Reimagining a 1992 horror movie


    Director Nia DaCosta's Candyman has been described as a "spiritual sequel" to its 1992 predecessor. I'd call it more of a "rethink" in which the original movie has been given an updated agenda. 
     While keeping her eye on horror-movie obligations, DaCosta infuses the proceedings with visual style and thematic ambition replacing the 1992's white academic with a black Chicago artist.
    Yahya Abdul-Mateen II portrays Anthony McCoy, an artist who lives with his curator girlfriend (Teyonah Parris) in an upscale condo built on the site of the mostly demolished Cabrini-Green Homes, a housing project where much of the original was set.
      McCoy becomes increasingly obsessed with the story of Candyman, a tale most of the other characters regard as an urban legend -- until they no longer can.
       The legend springs from a 19th-century tale about Daniel Robitaille (Tony Toddy) an aspiring black artist who was tortured, given a hook for a hand, and burned by racist thugs sent by the father of a white girl who had fallen in love with Robitaille. Robitaille became Candyman, the killer who haunted the Cabrini Green projects.
       The horror element stems from an additional conceit. Anyone who looks into a mirror and says the name Candyman five times will summon Candyman who'll proceed to rip them apart with his hook.
        Gory, sure. But DaCosta -- working from a screenplay by Win Rosenfeld and Jordan Peel, the director of Get Out and Us, two equally ambitious horror movies -- tempers the bloodshed by suggesting a variety of broader themes. Among them: the hypocrisies of gentrification, the pretensions of the art world, and the history of racial violence and the rage it can breed.

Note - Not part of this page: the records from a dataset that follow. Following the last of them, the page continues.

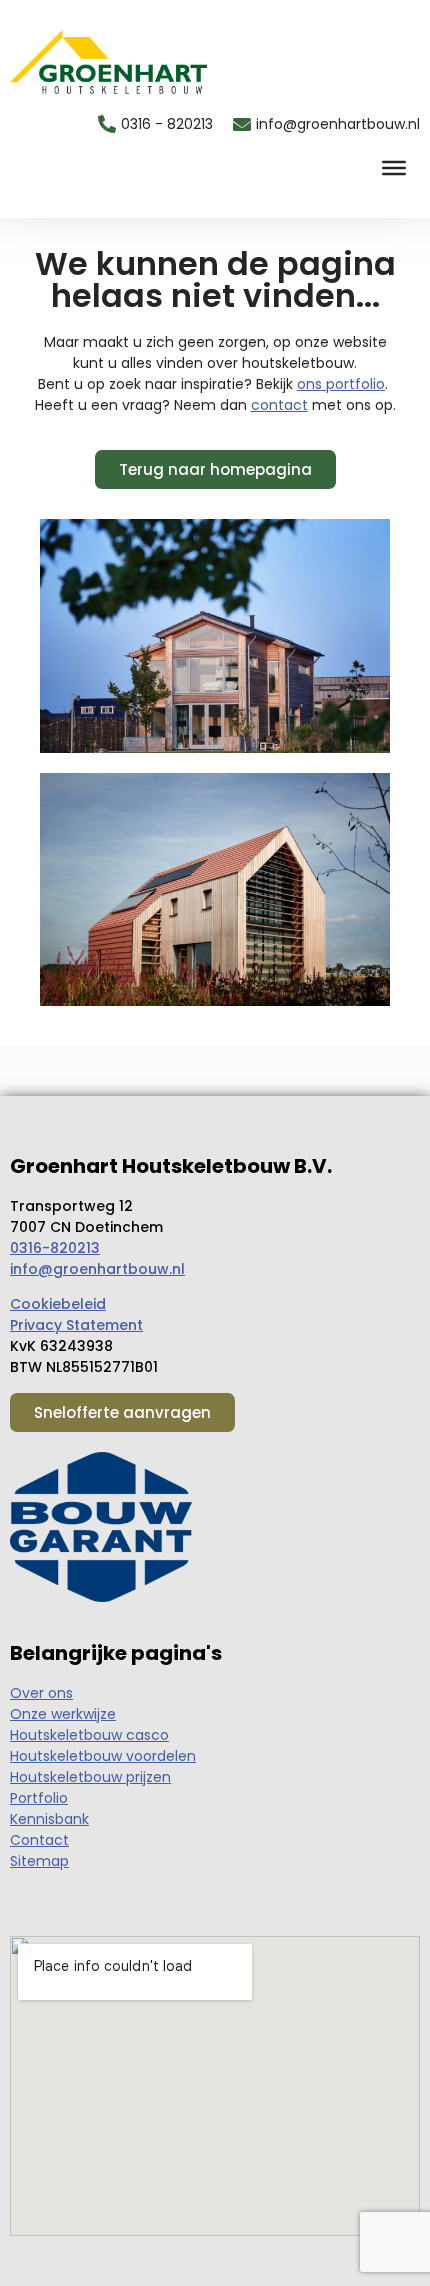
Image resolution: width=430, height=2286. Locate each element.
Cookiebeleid (58, 1304)
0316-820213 (55, 1248)
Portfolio (39, 1798)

        Abdul-Mateen's increasingly powerful performance anchors a movie that features Colman Domingo as the man who first alerts McCoy to the Candyman legend. 
         I wouldn't say that everything about Candyman works but DaCosta's visual approach (keeping the camera at a distance while showing one of the murders through an apartment window, for example) reflects a strong level of imagination.
       The use of shadow puppets to fill in the movie's backstory proves even more novel. These displays of puppetry -- scenes of racial violence and injustice -- remind us about what underlies the events we're watching.
        You can see DaCosta's inventiveness right from the start. She brilliantly opens the film by turning the world upside down, subverting cliche by shooting the streets of Chicago by pointing her camera at the sky rather than the relying on typical images in which we look down at the city from above. 
      Her choice disturbs and provokes and sets the stage for a movie that deserves credit for having more than exploitative thrills on its mind.